Le résultat dans beaucoup de pays occidentaux est un désintérêt croissant pour la politique et un manque de confiance considérable à l'égard de ce que l'on appelle la classe politique des politiciens professionnels. On le voit notamment dans l'enquête sur les valeurs des Français publiée par MM Bréchon et Tchernia en 2009.
Dans le chapitre "Je vais bien, le système politique va mal", ces deux auteurs observent : "si les Français sont optimistes pour eux-mêmes (75% se disent très ou assez satisfaits de la vie !), ils sont très pessimistes sur l'état et le devenir du pays. La satisfaction sur la manière dont la démocratie fonctionne en France était déjà médiocre en 1999, elle est devenue franchement négative dix ans après : 60% se déclarent peu ou pas du tout satisfaits."
La moyenne des notes accordées au système politique actuel est de 3,9 sur 10 contre 4,7 il y a 9 ans. La note moyenne donnée par les Français sur leur satisfaction individuelle dans la vie est de 7 sur 10. Les auteurs résument : "les Français se sentent heureux mais la France va mal ! Une des explications possibles du phénomène réside dans le sentiment de maîtriser sa vie personnelle : même en situation pas très favorisée, beaucoup ont le sentiment de pouvoir construire des relations globalement satisfaisantes avec leur entourage, alors que la société et le système politique leur semblent anonymes et ingérables, et qu'ils se sentent sans prise sur l'évolution d'une société insécurisante."

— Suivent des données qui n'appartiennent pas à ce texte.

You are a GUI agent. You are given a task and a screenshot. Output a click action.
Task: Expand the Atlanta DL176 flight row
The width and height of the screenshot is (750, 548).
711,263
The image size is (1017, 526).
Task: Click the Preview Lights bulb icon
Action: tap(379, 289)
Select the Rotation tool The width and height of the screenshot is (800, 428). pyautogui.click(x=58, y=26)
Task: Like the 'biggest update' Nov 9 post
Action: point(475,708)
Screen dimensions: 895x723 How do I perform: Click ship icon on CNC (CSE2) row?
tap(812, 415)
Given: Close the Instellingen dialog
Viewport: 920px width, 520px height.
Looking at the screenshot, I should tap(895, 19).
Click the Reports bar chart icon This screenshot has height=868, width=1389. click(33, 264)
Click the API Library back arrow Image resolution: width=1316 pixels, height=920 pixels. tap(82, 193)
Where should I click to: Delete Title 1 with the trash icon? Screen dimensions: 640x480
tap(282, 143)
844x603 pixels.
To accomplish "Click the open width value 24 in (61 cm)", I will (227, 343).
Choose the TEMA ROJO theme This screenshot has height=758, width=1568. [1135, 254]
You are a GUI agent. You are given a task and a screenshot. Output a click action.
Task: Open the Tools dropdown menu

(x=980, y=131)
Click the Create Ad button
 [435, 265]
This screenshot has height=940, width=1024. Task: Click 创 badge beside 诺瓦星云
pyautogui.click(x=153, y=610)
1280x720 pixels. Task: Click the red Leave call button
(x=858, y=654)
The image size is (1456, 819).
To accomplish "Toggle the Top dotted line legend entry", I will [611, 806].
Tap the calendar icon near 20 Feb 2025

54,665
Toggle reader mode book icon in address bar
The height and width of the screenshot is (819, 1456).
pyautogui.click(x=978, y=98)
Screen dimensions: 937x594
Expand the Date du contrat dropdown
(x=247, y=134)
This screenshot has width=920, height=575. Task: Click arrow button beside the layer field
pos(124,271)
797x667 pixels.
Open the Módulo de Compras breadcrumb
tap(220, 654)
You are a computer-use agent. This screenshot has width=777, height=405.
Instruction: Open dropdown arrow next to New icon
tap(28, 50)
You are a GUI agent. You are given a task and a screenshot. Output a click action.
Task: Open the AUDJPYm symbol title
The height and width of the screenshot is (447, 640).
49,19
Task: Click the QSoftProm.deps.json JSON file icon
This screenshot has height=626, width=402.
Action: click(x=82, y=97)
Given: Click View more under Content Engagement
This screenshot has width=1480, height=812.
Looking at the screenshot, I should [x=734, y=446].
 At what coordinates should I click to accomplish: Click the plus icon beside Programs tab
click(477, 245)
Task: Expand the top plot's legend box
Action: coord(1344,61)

C'est le point central : les Français ont le sentiment de ne rien maîtriser quant à leur destin collectif. Cela pose le problème de savoir ce qu'il en est en réalité de la démocratie. Car celle-ci est le régime qui prétend donner aux individus un rôle dans les décisions collectives. Or notre système de démocratie purement représentative échoue à donner un sentiment de participation aux citoyens. A l'inverse et à la différence de chez nous, 80% des Suisses se disent satisfaits de leur démocratie où la démocratie directe complète de façon importante la démocratie représentative.
Ce sentiment d'insatisfaction à l'égard du régime traverse en France toutes les couches de la société. Selon Pierre Bréchon, "on ne repère aucune différence selon le genre masculin ou féminin. Les différences selon l'âge sont limitées mais existent : les moins de 45 ans sont un peu plus pessimistes et critiques que les plus âgés."
Ce qui est frappant est que les individus semblent le plus considérer comme deux sphères étanches leur vie personnelle et leur investissement dans la société."Le bonheur serait dans la vie privée et la richesse des relations de proximité, avec des gens que l'on apprécie, tandis que la vie publique semble beaucoup plus dure et problématique." En conclusion, les auteurs écrivent : "Globalement, les Français n'apparaissent pas inquiets pour eux-mêmes, ils se disent heureux et en bonne santé. Leur inquiétude est en fait pour la société, qu'ils trouvent insécurisante et dont l'évolution semble non maîtrisable."